Tuesday, 29 May 2007

Poor Web Standards in WebCT Content/Learning Modules

One annoyance we've encountered a number of times with WebCT (both our "old" WebCT 4 Campus Edition and "new" WebCT Vista) is its surprisingly poor support for basic web standards in its Learning Modules (formerly known as Content Modules).

For those who are unaware, a "Learning Module" is essentially a bundle of learning materials that WebCT aggregates into a tree structure for easy navigation. At its simplest, this allows you to build up some kind of structure from a bunch of disparate standalone resources such as PDF files, PowerPoint presentations, images and suchlike. At its richest, it allows you to build complex learning structures from linked hypertext resources like HTML files. It's at this end of the spectrum that significant flaws start to appear in WebCT's delivery of these modules.

The content we deliver in Physics 1A is highly granular in nature with a lot of links to related material. The core of the matherial is highly mathematical in nature and is deployed in standards compliant XHTML+MathML using our Aardvark Course Content Management System.

While we found it easy to get WebCT to deliver "single pages" of this type of content, we soon realised it was impossible to properly use this type of material inside Learning modules.

How WebCT Learning Modules Work

WebCT classifies content inside Learning Modules as either:
  1. "HTML"
  2. Not "HTML"
Both types of content can be added to the module's Table of Contents but WebCT does different things with them:
  1. HTML content is dynamically altered as it is delivered to add in some JavaScript and rewrite hyperlinks so that the WebCT navigation and breadcrumb frames are all updated correctly. Unfortunately, WebCT does this in a bizarrely cack-handed fashion and breaks all standards-compliant HTML or XHTML in the process. Most people don't notice this as most of the web is made of broken HTML and browsers are therefore very good at handling this kind of stuff by going into something usually called "quirks" mode. But this is a showstoper for us as our mathematically rich content must be delivered as well-formed XHTML+MathML in order for browsers to render it correctly. (It also doesn't help in making your content accessibile).
  2. Non-HTML content is delivered unchanged by WebCT so doesn't get mangled like HTML content and actually displays correctly. However, hyperlinks followed from these pages do not correctly update the WebCT navigation and breadcrumb frames and, for complex bodies of material like ours, this is a huge usability flaw.
As a result, we ended up having to recreate the Learning Module functionality using a lot of client-side JavaScript trickery and link to it from WebCT. (A positive outcome from this is that our content can be deployed to any web server as a rich, fully integrated frameset without requiring any server-side software, which is actually quite nice.)

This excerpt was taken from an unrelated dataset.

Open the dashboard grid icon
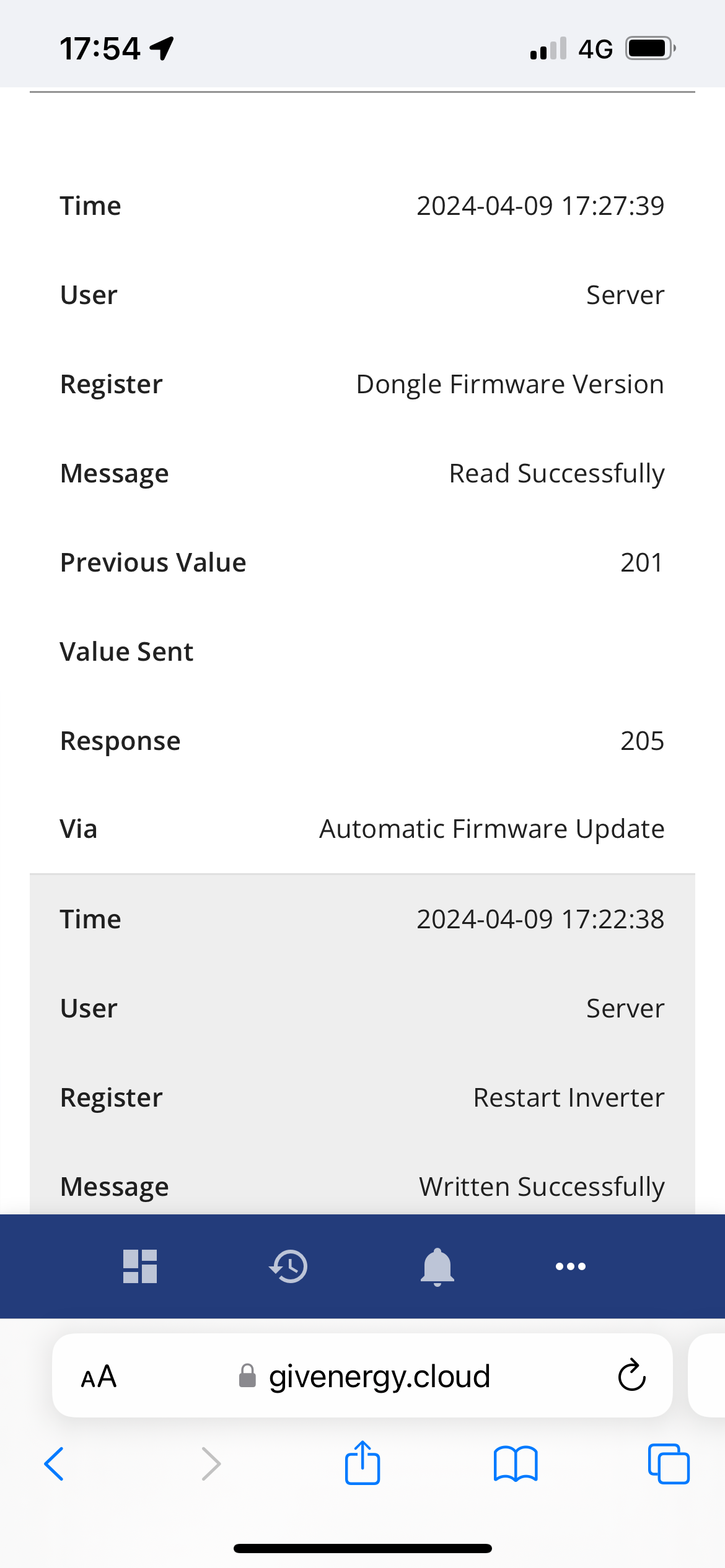Viewport: 725px width, 1568px height. tap(140, 1266)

If you reflect about this for a minute though, this situation is actually absurd: a web-based Virtual Learning Environment that claims to be serious about supporting standards can't even support the most basic web standard - HTML - correctly. The sad thing is, it would be reasonably easy for WebCT to be a bit more sophisticated about its HTML handling and fix this issue. Let's see if it ever happens...

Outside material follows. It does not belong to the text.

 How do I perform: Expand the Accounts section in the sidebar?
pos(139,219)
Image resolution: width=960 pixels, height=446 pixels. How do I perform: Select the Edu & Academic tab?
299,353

More details on this issue can be found at a short note we wrote.

Wednesday, 23 May 2007

XML Pipelining in Aardvark

One thing I've tried to do with Aardvark is identity where bits of code are truly reusable and factor them out so that they can be used in other projects. From this, we've built up some nice general utility classes for doing stuff with Strings and Objects (everyone else has probably done this too!), some helper classes for doing nice things with XML and a simple framework for doing cheap and efficient databinding (that is, converting Objects to and from XML). These reusable classes are collected under the uk.ac.ed.ph.aardvark.commons package hierarchy.

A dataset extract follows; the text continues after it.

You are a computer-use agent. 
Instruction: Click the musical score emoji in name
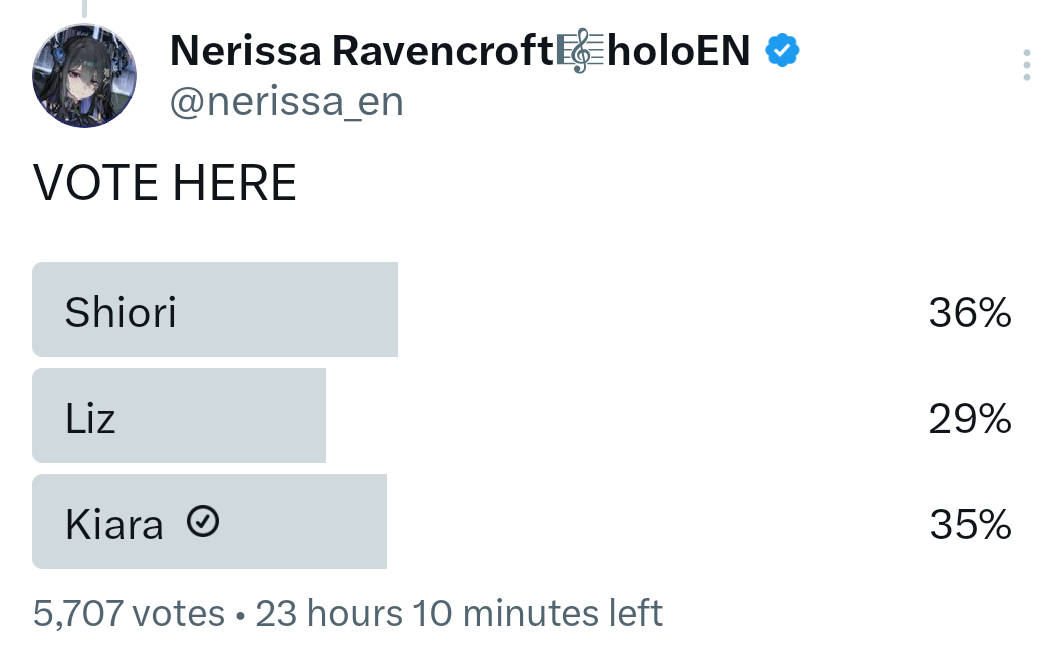pyautogui.click(x=580, y=50)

One such generalisation that's proved really useful is our class for doing XML pipelining (uk.ac.ed.ph.aardvark.commons.xml.XMLPipeline).

What's XML pipelining?

All of the text-based Knowledge Objects in Aardvark are ultimately stored as XML, which is great for representing the underlying structure of the content. (For example, lists, paragraphs, key points, mathematics, ...). On its own, this XML is a bit abstract so needs to be processed to turn it into the various outputs the Aardvark produces (e.g. nice web pages, digital overheads, PDF files). XML pipelining basically works like a traditional factory conveyor belt: the raw XML gets passed along the conveyor belt and gets gradually refined into the target output format. Why do it like this? Well, the factory analogy applies here too. People in a factory generally get very good at doing one thing repetitively and that works with XML pipelining too - we can create "pipeline steps" that do a single thing rather well, and then join all of the required steps together to build up something more complex. This is good for a number of reasons:
  • Breaking a complex process down into steps makes it easier to work with;
  • Individual steps are usually simple so can be verified to work correctly and do their job well;
  • Steps can be reused in related pipelines;
  • Steps are often so general that they can be refined for reused in other projects.

How XML Pipelining works

(Warning: the rest of the post is very geeky!)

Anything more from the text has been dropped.